Tutti abbiamo qualcosa da raccontare, non importa cosa.

Alzi la mano chi non ha mai fantasticato sulle vite altrui in metro, in treno, in una sala d’attesa o al semaforo. A me qualche volta è capitato. “Quello secondo me è un artista, lei invece ha un passato travagliato” e così via…

C’è chi di questi pensieri ne ha fatto un vero e proprio progetto e lo ha trasformato in community in grado di connettere utenti di tutto il mondo.

Ci troviamo a New York, nell’ estate 2010, proprio qui Brandon, un fotografo come tanti, decide di fermare i passanti e immortalarli chiedendo loro di condividere con lui una frase, una parola, un pensiero, una STORIA. Comincia così a creare un vero e proprio catalogo degli abitanti della Grande Mela e senza nemmeno accorgersene raggiunge cifre esorbitanti come 10,000 foto corredate di storia. Quando Brandon decide di trasferire il progetto in un blog (www.humansofnewyork.com), il successo è immediato. Non poteva non seguire poi la creazione di pagine dedicate sui social, come Facebook, tumblr e twitter. Ad oggi i followers su Facebook si aggirano intorno ai 15.828.299. Nella pagina vengono quasi ogni giorno postate nuove immagini di adulti, bambini, a volte anche animali. Un minestrone di umanità e non solo. Su FB gli utenti non si limitano solo a mettere il “like”, molti di loro commentano i post o rispondono ad altri commenti, il coinvolgimento è molto forte.

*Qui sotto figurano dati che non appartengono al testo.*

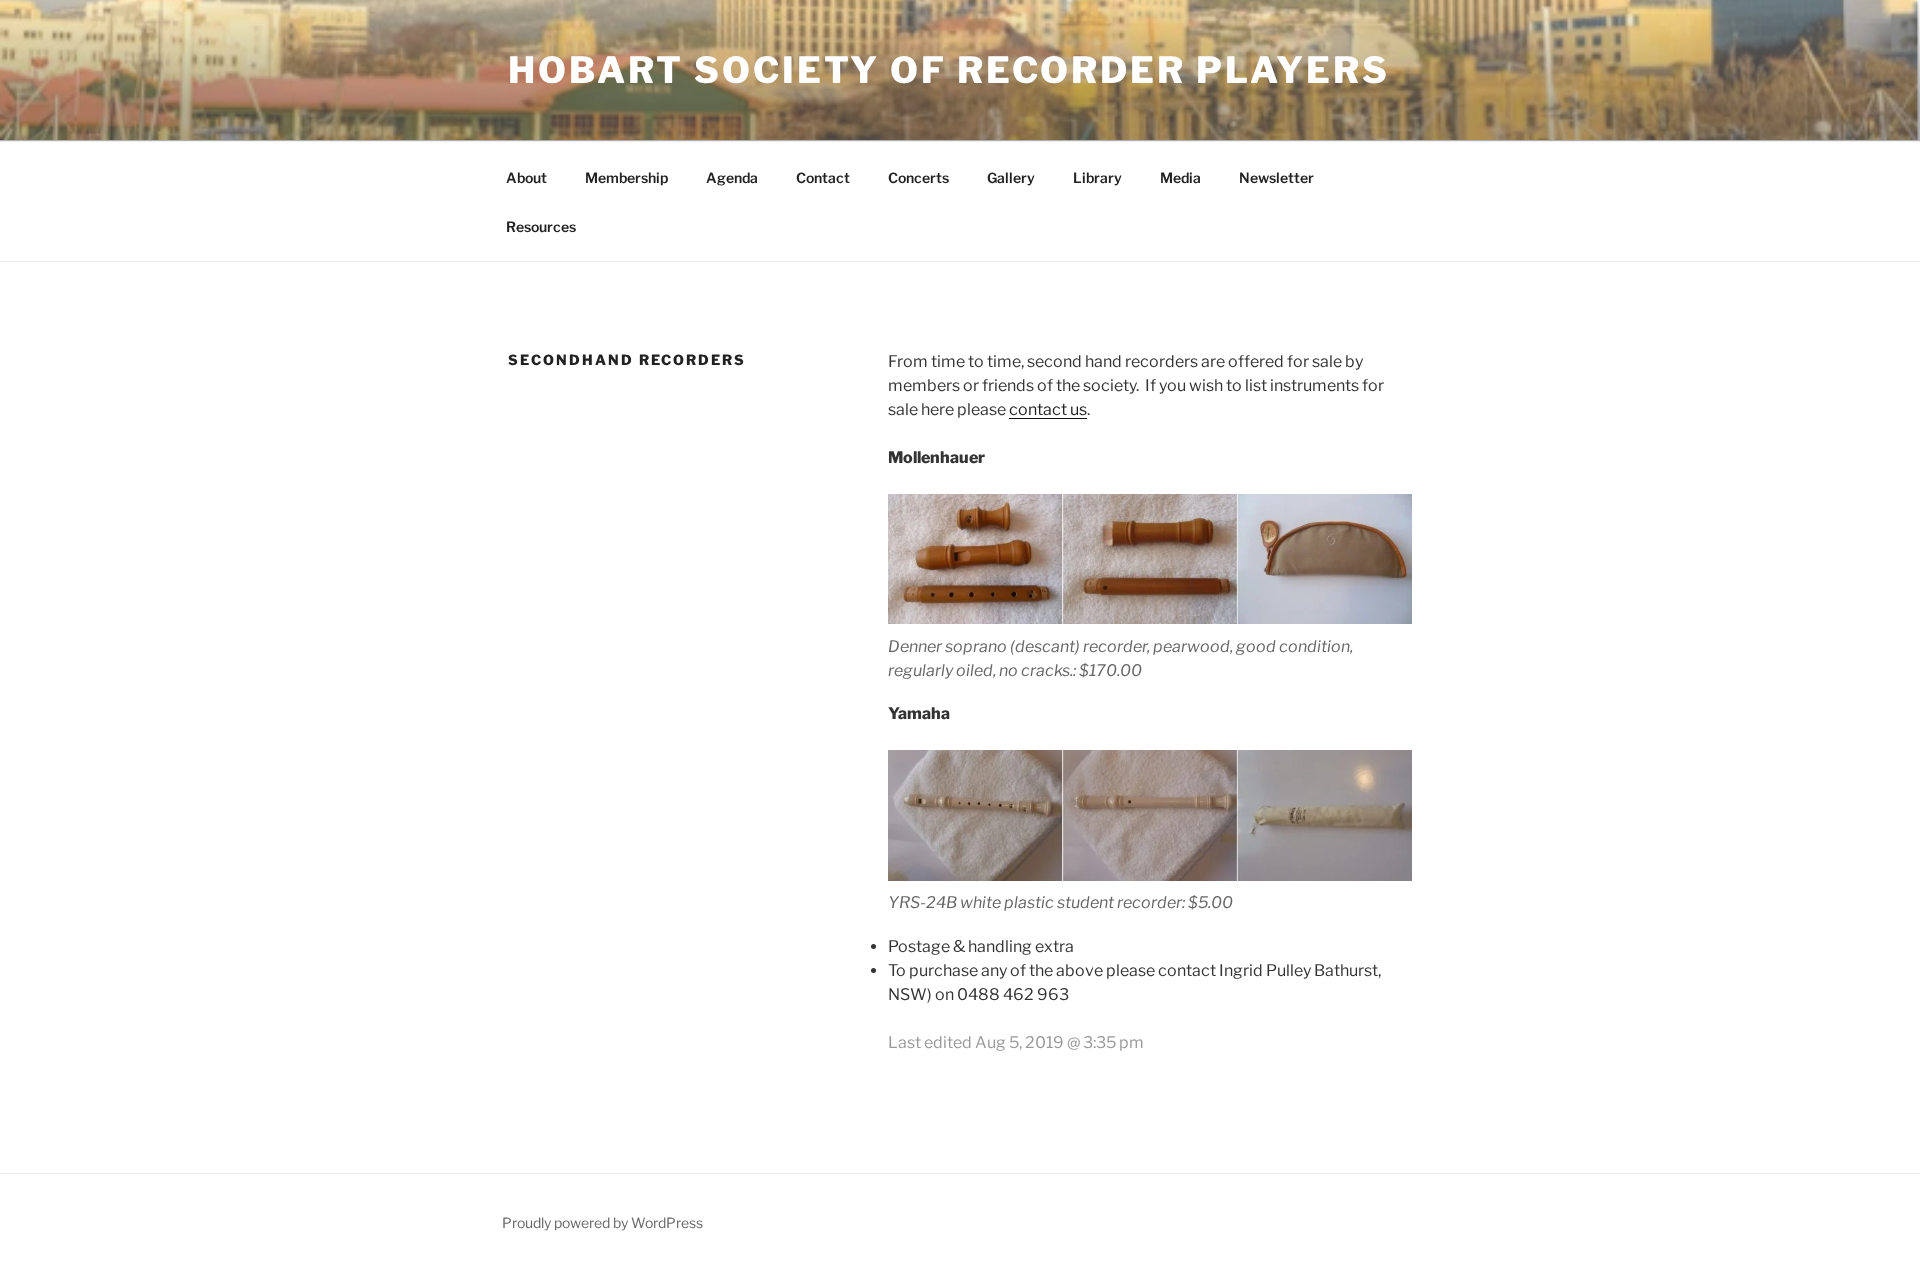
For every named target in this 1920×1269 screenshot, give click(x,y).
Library (1097, 177)
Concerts (918, 177)
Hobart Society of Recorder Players (949, 70)
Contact (823, 177)
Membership (626, 177)
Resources (541, 226)
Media (1180, 177)
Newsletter (1276, 177)
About (526, 177)
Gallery (1011, 177)
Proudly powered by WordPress (602, 1222)
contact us (1048, 409)
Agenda (732, 177)
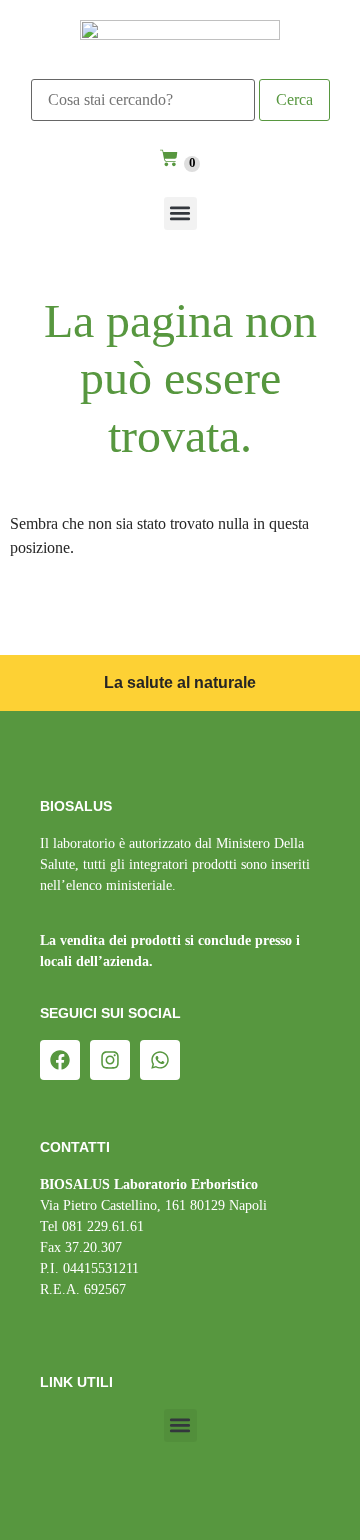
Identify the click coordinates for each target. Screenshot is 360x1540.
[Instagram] (110, 1060)
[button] (180, 213)
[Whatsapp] (160, 1060)
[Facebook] (60, 1060)
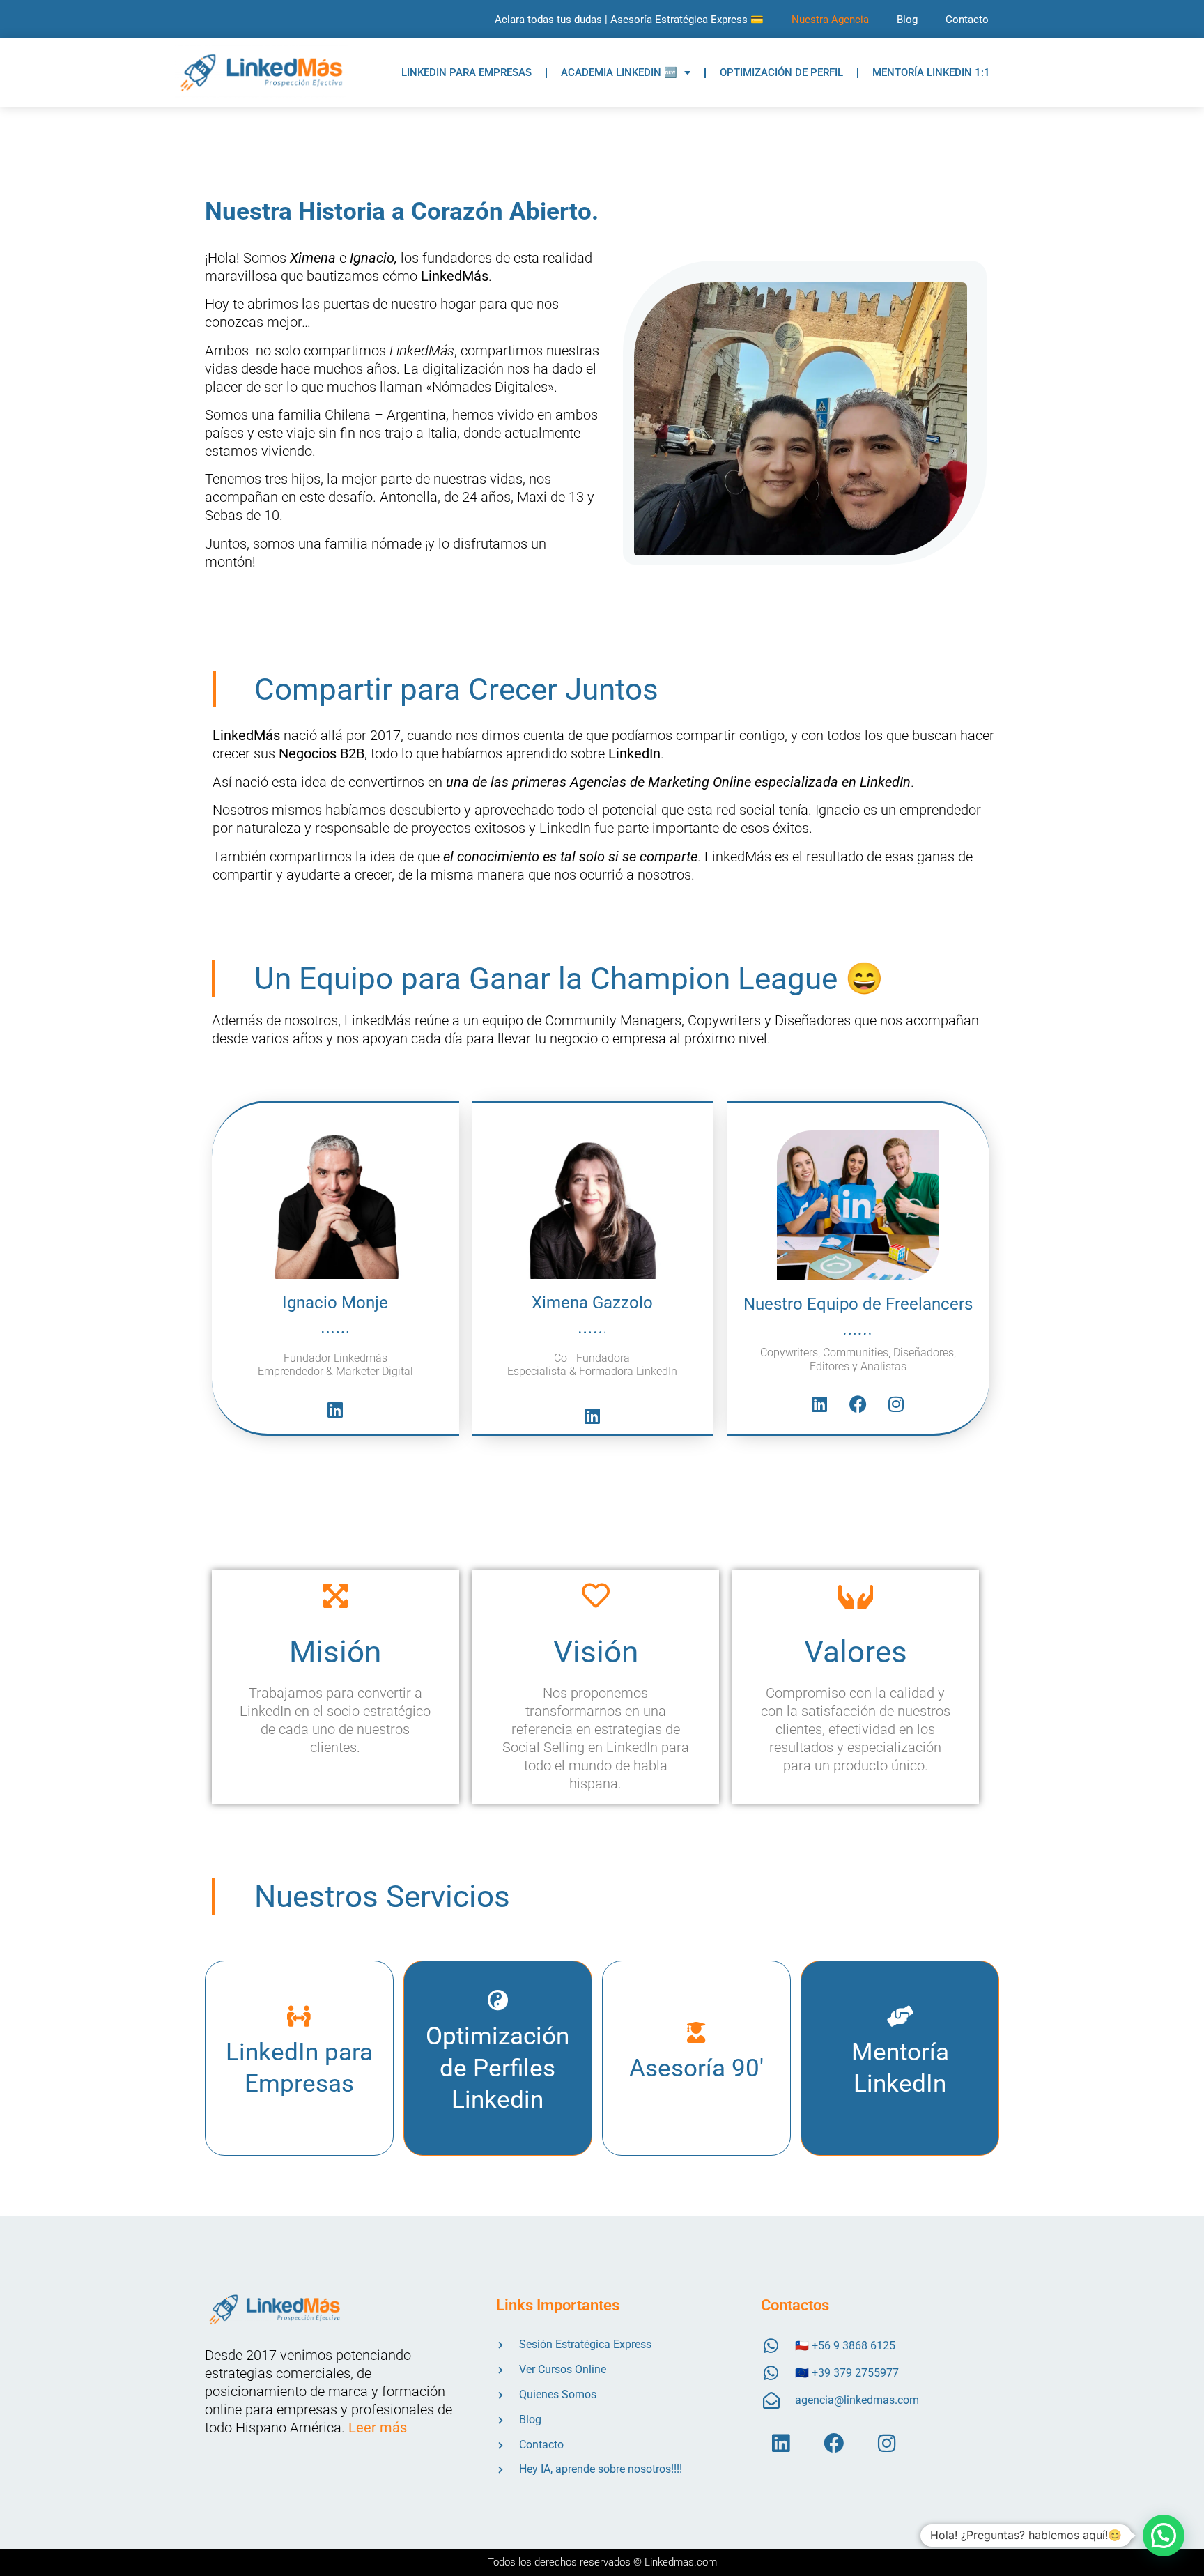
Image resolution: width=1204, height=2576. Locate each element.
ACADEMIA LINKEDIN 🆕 (619, 72)
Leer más (377, 2427)
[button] (1163, 2535)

Le storie e le frasi sono le più disparate. Racconti buffi, storie malinconiche di anziani o frasi speranzose di giovani sognatori. Brandon con occhio clinico ha colto l’essenza della metropoli: la diversità dei soggetti, la stranezza o anche la semplice normalità possono trasformarsi in storie in grado di emozionare, divertire e commuovere il grande pubblico.

Cosa rende così attrattiva una community come Humans of New York?

Identità: quale community meglio di questa presenta una spaccato delle più variegate identità? Non serve essere belli o intelligenti, serve essere se stessi ed è ciò che ci rende unici.

Ognuno di noi può riconoscersi in queste storie o semplicemente divertirsi scoprendo persone che sono distanti anni luce da noi come stile di vita, etnia o pensiero. Mi piace quella foto, mi ispira quel ritratto, lo commento, metto mi piace, la condivido con gli amici. Perchè le storie da sempre sono la miglior arma di comunicazione esistente.

Fiducia: Brandon dimostra di costruire un progetto con professionalità e discrezione. Egli va a cogliere i lati più intimi delle persone senza però invadere la loro privacy e questo è molto apprezzato dagli utenti. Le persone non sono costrette ad essere immortalate nè sono costrette a rivelarsi. Se non hanno nell’immediato nulla da raccontare non importa. Un’espressione del viso con una parola in alcuni casi vale più di mille parole. Ed ecco che le persone si lasciano coccolare dai suoi scatti, senza timore.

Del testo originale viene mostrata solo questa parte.